▶ PROBLEM TO SOLVE: Please render each line of the records below as a JSON list of strings, with one string per line and blank lines omitted.

»»

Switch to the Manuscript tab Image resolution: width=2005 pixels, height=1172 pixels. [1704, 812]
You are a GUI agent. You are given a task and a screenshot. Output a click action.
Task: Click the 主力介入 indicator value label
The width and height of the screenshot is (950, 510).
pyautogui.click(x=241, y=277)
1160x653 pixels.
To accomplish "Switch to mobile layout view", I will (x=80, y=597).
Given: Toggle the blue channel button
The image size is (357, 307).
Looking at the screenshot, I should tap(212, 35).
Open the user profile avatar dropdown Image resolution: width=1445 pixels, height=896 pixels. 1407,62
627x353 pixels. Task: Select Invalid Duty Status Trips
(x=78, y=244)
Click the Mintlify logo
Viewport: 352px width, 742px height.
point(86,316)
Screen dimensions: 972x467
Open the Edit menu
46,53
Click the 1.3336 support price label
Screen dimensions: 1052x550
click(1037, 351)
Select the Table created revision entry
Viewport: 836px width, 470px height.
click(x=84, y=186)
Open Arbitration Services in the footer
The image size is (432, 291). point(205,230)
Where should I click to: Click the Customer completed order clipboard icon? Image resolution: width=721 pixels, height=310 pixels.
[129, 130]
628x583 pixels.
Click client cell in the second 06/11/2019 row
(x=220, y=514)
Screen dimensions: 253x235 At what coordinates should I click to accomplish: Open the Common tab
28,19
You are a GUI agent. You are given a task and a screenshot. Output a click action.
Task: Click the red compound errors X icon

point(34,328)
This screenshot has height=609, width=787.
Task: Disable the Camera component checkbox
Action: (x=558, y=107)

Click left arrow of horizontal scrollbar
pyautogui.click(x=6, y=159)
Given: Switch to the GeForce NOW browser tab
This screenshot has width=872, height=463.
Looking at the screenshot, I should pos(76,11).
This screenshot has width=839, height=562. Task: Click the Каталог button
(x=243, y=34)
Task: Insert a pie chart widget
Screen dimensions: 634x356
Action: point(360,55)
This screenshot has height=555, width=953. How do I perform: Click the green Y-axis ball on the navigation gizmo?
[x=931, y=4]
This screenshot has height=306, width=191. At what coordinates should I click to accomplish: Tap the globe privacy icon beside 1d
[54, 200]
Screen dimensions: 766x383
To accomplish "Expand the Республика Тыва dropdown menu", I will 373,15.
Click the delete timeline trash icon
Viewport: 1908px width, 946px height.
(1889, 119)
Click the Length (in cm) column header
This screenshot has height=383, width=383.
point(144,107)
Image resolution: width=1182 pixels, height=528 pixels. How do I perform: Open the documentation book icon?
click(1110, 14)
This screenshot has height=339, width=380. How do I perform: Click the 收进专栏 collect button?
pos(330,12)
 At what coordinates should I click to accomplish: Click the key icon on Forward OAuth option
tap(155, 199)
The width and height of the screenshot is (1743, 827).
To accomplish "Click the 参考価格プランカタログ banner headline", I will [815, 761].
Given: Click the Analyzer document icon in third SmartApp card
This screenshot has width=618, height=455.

««

▶ SOLUTION TO THIS PROBLEM:
[
  "Switch to the Manuscript tab Image resolution: width=2005 pixels, height=1172 pixels. [1704, 812]",
  "You are a GUI agent. You are given a task and a screenshot. Output a click action.",
  "Task: Click the 主力介入 indicator value label",
  "The width and height of the screenshot is (950, 510).",
  "pyautogui.click(x=241, y=277)",
  "1160x653 pixels.",
  "To accomplish \"Switch to mobile layout view\", I will (x=80, y=597).",
  "Given: Toggle the blue channel button",
  "The image size is (357, 307).",
  "Looking at the screenshot, I should tap(212, 35).",
  "Open the user profile avatar dropdown Image resolution: width=1445 pixels, height=896 pixels. 1407,62",
  "627x353 pixels. Task: Select Invalid Duty Status Trips",
  "(x=78, y=244)",
  "Click the Mintlify logo",
  "Viewport: 352px width, 742px height.",
  "point(86,316)",
  "Screen dimensions: 972x467",
  "Open the Edit menu",
  "46,53",
  "Click the 1.3336 support price label",
  "Screen dimensions: 1052x550",
  "click(1037, 351)",
  "Select the Table created revision entry",
  "Viewport: 836px width, 470px height.",
  "click(x=84, y=186)",
  "Open Arbitration Services in the footer",
  "The image size is (432, 291). point(205,230)",
  "Where should I click to: Click the Customer completed order clipboard icon? Image resolution: width=721 pixels, height=310 pixels.",
  "[129, 130]",
  "628x583 pixels.",
  "Click client cell in the second 06/11/2019 row",
  "(x=220, y=514)",
  "Screen dimensions: 253x235 At what coordinates should I click to accomplish: Open the Common tab",
  "28,19",
  "You are a GUI agent. You are given a task and a screenshot. Output a click action.",
  "Task: Click the red compound errors X icon",
  "point(34,328)",
  "This screenshot has height=609, width=787.",
  "Task: Disable the Camera component checkbox",
  "Action: (x=558, y=107)",
  "Click left arrow of horizontal scrollbar",
  "pyautogui.click(x=6, y=159)",
  "Given: Switch to the GeForce NOW browser tab",
  "This screenshot has width=872, height=463.",
  "Looking at the screenshot, I should pos(76,11).",
  "This screenshot has width=839, height=562. Task: Click the Каталог button",
  "(x=243, y=34)",
  "Task: Insert a pie chart widget",
  "Screen dimensions: 634x356",
  "Action: point(360,55)",
  "This screenshot has height=555, width=953. How do I perform: Click the green Y-axis ball on the navigation gizmo?",
  "[x=931, y=4]",
  "This screenshot has height=306, width=191. At what coordinates should I click to accomplish: Tap the globe privacy icon beside 1d",
  "[54, 200]",
  "Screen dimensions: 766x383",
  "To accomplish \"Expand the Республика Тыва dropdown menu\", I will 373,15.",
  "Click the delete timeline trash icon",
  "Viewport: 1908px width, 946px height.",
  "(1889, 119)",
  "Click the Length (in cm) column header",
  "This screenshot has height=383, width=383.",
  "point(144,107)",
  "Image resolution: width=1182 pixels, height=528 pixels. How do I perform: Open the documentation book icon?",
  "click(1110, 14)",
  "This screenshot has height=339, width=380. How do I perform: Click the 收进专栏 collect button?",
  "pos(330,12)",
  " At what coordinates should I click to accomplish: Click the key icon on Forward OAuth option",
  "tap(155, 199)",
  "The width and height of the screenshot is (1743, 827).",
  "To accomplish \"Click the 参考価格プランカタログ banner headline\", I will [815, 761].",
  "Given: Click the Analyzer document icon in third SmartApp card",
  "This screenshot has width=618, height=455."
]